======== Texte de l'exercice

Sur la perte de chance de disposer d’un logement moins énergivore
Mme [O] fait valoir que son logement est une véritable ‘passoire’ énergétique et qu’en ne se voyant pas remettre, au moment de la conclusion du bail, le diagnostic de performance énergétique dans lequel le logement apparaît classé catégorie D, elle a perdu une chance de choisir un logement moins énergivore.
Mme [J] et M. [B] contestent toute perte de chance puisque Mme [O] a loué en urgence un logement qu’elle savait ancien et que la consommation en énergie du logement n’est pas excessive.
La perte de chance implique de démontrer la privation d’une potentialité présentant un caractère de probabilité raisonnable. Or, Mme [O], qui se contente de produire sa facture de Gaz pour l’année 2020, ne produit aucun élément permettant d’établir qu’elle disposait d’une probabilité raisonnable de louer un logement mieux classé, dans la même zone géographique, au même prix et dans un temps raisonnable au vu de l’urgence de sa situation familiale dont il est fait état dans ses écritures.
Mme [O] se prévalant de la sorte d’un préjudice seulement éventuel, le jugement l’ayant débouté de sa demande sera confirmé pour ces motifs.
Sur le préjudice moral invoqué par Mme [O]
L’appelante met en avant les démarches qu’elle a dû effectuer pour voir reconnaître l’indécence du logement, le retard pris dans la réalisation des travaux et ‘l’emprise’que Mme [J] et M. [B] ont exercée sur elle.
Les pièces produites par Mme [O] au soutien de sa demande (pièce n° 20 et 21) permettent d’établir que celle-ci était prise en charge par une assistante sociale en 2017, au moment de quitter sa région d’origine, et qu’elle faisait l’objet d’une prise en charge médicale particulière en 2018, mais elles ne permettent aucunement d’établir l’existence d’un préjudice moral imputable à des agissements de ses bailleurs.
Le jugement déféré qui a débouté Mme [O] de cette demande sera donc également confirmé.
Sur le préjudice moral invoqué par Mme [J] et M. [B]
Mme [J] et M. [B] soutiennent qu’ils subissent un préjudice moral du fait de l’exécution déloyale du contrat de bail par Mme [O], caractérisé par de nombreux retards dans le paiement des loyers et par la production d’un faux état des lieux de sortie.

================

▶ Consigne 1:
Selon l'extrait de décision, dans quelle catégorie le diagnostic de performance énergétique classe-t-il le logement de Mme [O] ?
▶ Consigne 2:
Résumez l'extrait de décision en deux phrases.
▶ Consigne 3:
Prolongez l'extrait de décision relatif au bail de Mme [O] à la suite de sa dernière phrase.

======== Données enregistrées

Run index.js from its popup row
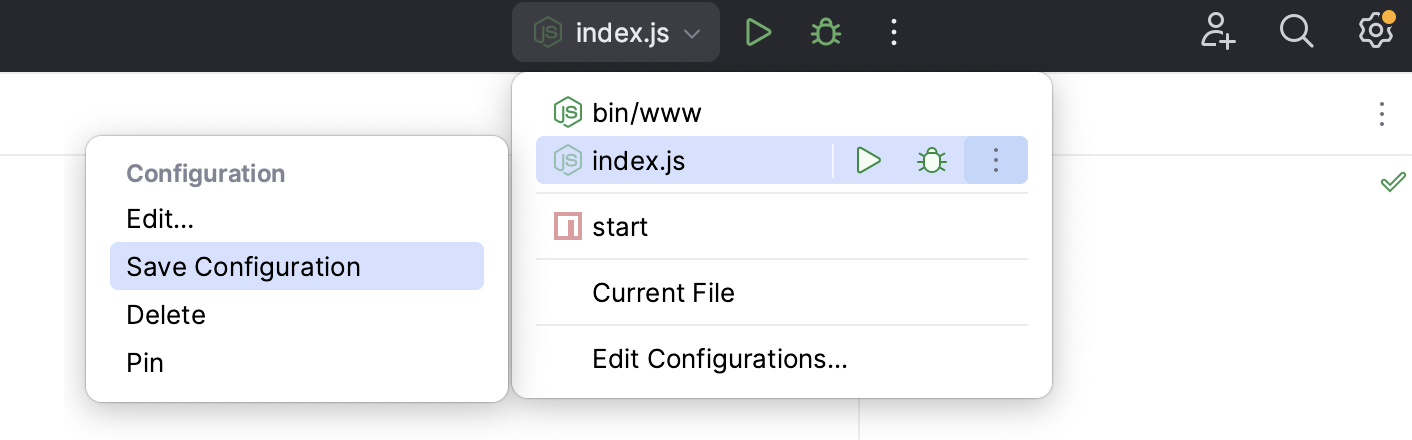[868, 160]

================
======== Données enregistrées

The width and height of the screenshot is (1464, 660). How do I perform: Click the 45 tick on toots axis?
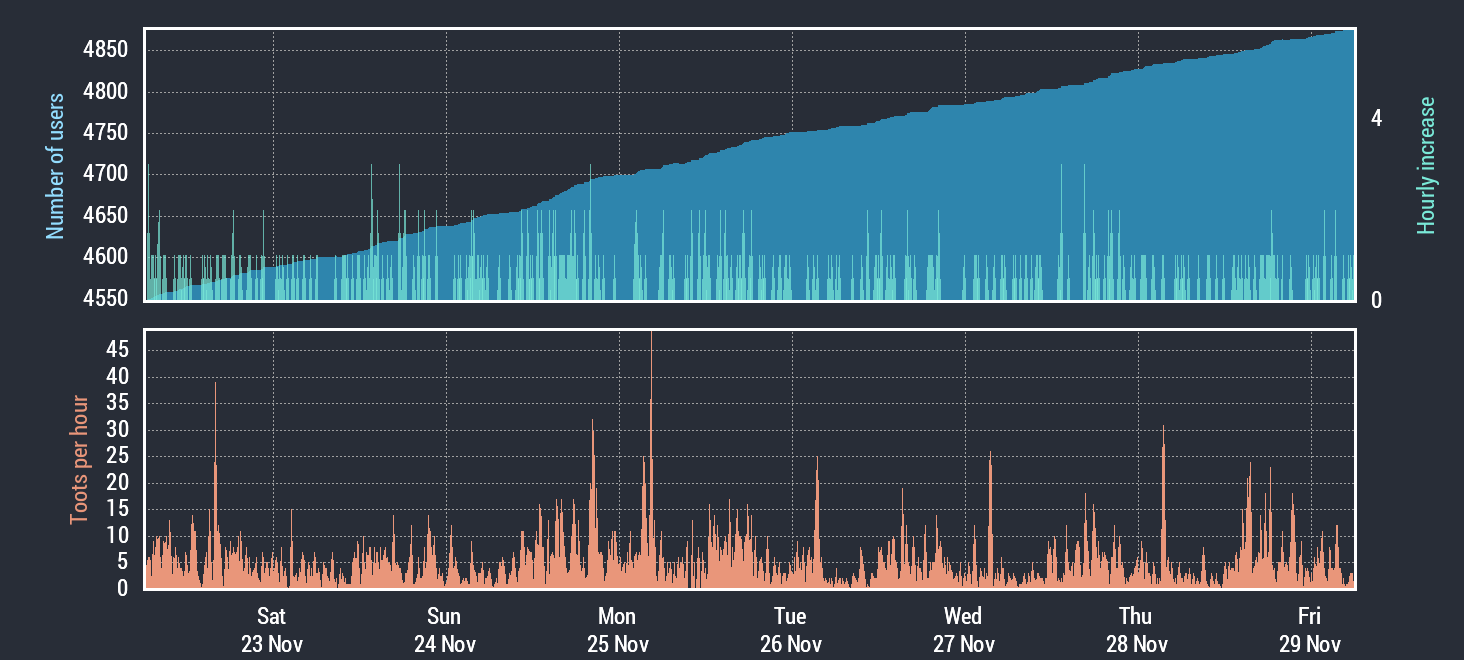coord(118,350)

================

▶ Réponse 1:
Dans la catégorie D.

▶ Réponse 2:
Le jugement ayant débouté Mme [O] de sa demande pour perte de chance de disposer d'un logement moins énergivore est confirmé, faute d'éléments établissant une probabilité raisonnable de louer un logement mieux classé ; il est également confirmé pour sa demande de préjudice moral, ses pièces n'établissant aucun préjudice imputable à ses bailleurs. Mme [J] et M. [B] invoquent à leur tour un préjudice moral dû à l'exécution déloyale du bail par Mme [O], caractérisée par de nombreux retards de loyers et par la production d'un faux état des lieux de sortie.

▶ Réponse 3:
Indépendamment du comportement fautif prêté à Mme [O], l’indemnisation d’un préjudice moral suppose pour la personne qui s’en prévaut de rapporter la preuve des souffrances morales qu’elle endure. Or, aucune pièce versée au débat ne permet d’établir l’existence d’un préjudice de ce type.
Le jugement déféré qui a débouté Mme [J] et M. [B] de cette demande sera confirmé.
Sur les frais irrépétibles et les dépens
Mme [J] et M. [B] succombant pour l’essentiel, ils seront condamnés in solidum à payer les dépens de première instance et d’appel, sur le fondement de l’article 696 du code de procédure civile.
De plus, il est équitable de les condamner au versement de la somme de 1500 euros en application des articles 700 2° du code de procédure civile et 37 de la loi n° 91-647 du 10 juillet 1991.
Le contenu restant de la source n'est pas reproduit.